» **Required action**: Print the records exactly as they are written.
++++++++++
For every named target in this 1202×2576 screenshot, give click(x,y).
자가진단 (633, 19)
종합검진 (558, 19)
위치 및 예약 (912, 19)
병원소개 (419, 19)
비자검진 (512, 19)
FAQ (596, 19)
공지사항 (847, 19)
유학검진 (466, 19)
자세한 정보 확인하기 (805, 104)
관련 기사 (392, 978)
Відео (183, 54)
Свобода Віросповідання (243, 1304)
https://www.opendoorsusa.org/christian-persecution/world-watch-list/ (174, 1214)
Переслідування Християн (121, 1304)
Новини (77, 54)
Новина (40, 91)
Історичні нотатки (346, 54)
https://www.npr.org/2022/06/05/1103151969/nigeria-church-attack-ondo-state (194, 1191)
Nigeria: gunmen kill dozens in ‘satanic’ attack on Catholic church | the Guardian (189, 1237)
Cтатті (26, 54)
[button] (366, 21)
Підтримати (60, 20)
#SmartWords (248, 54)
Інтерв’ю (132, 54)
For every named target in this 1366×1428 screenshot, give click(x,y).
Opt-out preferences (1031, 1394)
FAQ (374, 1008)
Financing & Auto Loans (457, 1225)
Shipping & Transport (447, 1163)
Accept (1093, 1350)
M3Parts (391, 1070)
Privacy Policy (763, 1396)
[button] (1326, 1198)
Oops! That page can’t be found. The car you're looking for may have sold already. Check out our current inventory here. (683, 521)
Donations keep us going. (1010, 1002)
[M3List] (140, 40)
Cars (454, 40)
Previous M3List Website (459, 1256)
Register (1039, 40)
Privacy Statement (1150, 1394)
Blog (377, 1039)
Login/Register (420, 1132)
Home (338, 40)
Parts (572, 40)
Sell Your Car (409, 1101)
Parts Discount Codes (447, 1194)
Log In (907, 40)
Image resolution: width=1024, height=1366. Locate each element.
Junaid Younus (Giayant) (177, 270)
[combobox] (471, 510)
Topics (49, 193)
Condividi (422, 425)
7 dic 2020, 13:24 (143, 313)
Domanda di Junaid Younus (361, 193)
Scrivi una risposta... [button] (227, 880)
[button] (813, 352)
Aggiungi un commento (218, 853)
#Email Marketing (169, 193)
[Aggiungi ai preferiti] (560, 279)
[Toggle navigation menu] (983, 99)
++++++++++
» **Answer area**:
For every named target in this 1202×2576 screenshot, give click(x,y).
자가진단 (633, 19)
종합검진 (558, 19)
위치 및 예약 (912, 19)
병원소개 (419, 19)
비자검진 (512, 19)
FAQ (596, 19)
공지사항 (847, 19)
유학검진 (466, 19)
자세한 정보 확인하기 (805, 104)
관련 기사 (392, 978)
Відео (183, 54)
Свобода Віросповідання (243, 1304)
https://www.opendoorsusa.org/christian-persecution/world-watch-list/ (174, 1214)
Переслідування Християн (121, 1304)
Новини (77, 54)
Новина (40, 91)
Історичні нотатки (346, 54)
https://www.npr.org/2022/06/05/1103151969/nigeria-church-attack-ondo-state (194, 1191)
Nigeria: gunmen kill dozens in ‘satanic’ attack on Catholic church | the Guardian (189, 1237)
Cтатті (26, 54)
[button] (366, 21)
Підтримати (60, 20)
#SmartWords (248, 54)
Інтерв’ю (132, 54)
For every named target in this 1366×1428 screenshot, give click(x,y).
Opt-out preferences (1031, 1394)
FAQ (374, 1008)
Financing & Auto Loans (457, 1225)
Shipping & Transport (447, 1163)
Accept (1093, 1350)
M3Parts (391, 1070)
Privacy Policy (763, 1396)
[button] (1326, 1198)
Oops! That page can’t be found. The car you're looking for may have sold already. Check out our current inventory here. (683, 521)
Donations keep us going. (1010, 1002)
[M3List] (140, 40)
Cars (454, 40)
Previous M3List Website (459, 1256)
Register (1039, 40)
Privacy Statement (1150, 1394)
Blog (377, 1039)
Login/Register (420, 1132)
Home (338, 40)
Parts (572, 40)
Sell Your Car (409, 1101)
Parts Discount Codes (447, 1194)
Log In (907, 40)
Image resolution: width=1024, height=1366. Locate each element.
Junaid Younus (Giayant) (177, 270)
[combobox] (471, 510)
Topics (49, 193)
Condividi (422, 425)
7 dic 2020, 13:24 (143, 313)
Domanda di Junaid Younus (361, 193)
Scrivi una risposta... [button] (227, 880)
[button] (813, 352)
Aggiungi un commento (218, 853)
#Email Marketing (169, 193)
[Aggiungi ai preferiti] (560, 279)
[Toggle navigation menu] (983, 99)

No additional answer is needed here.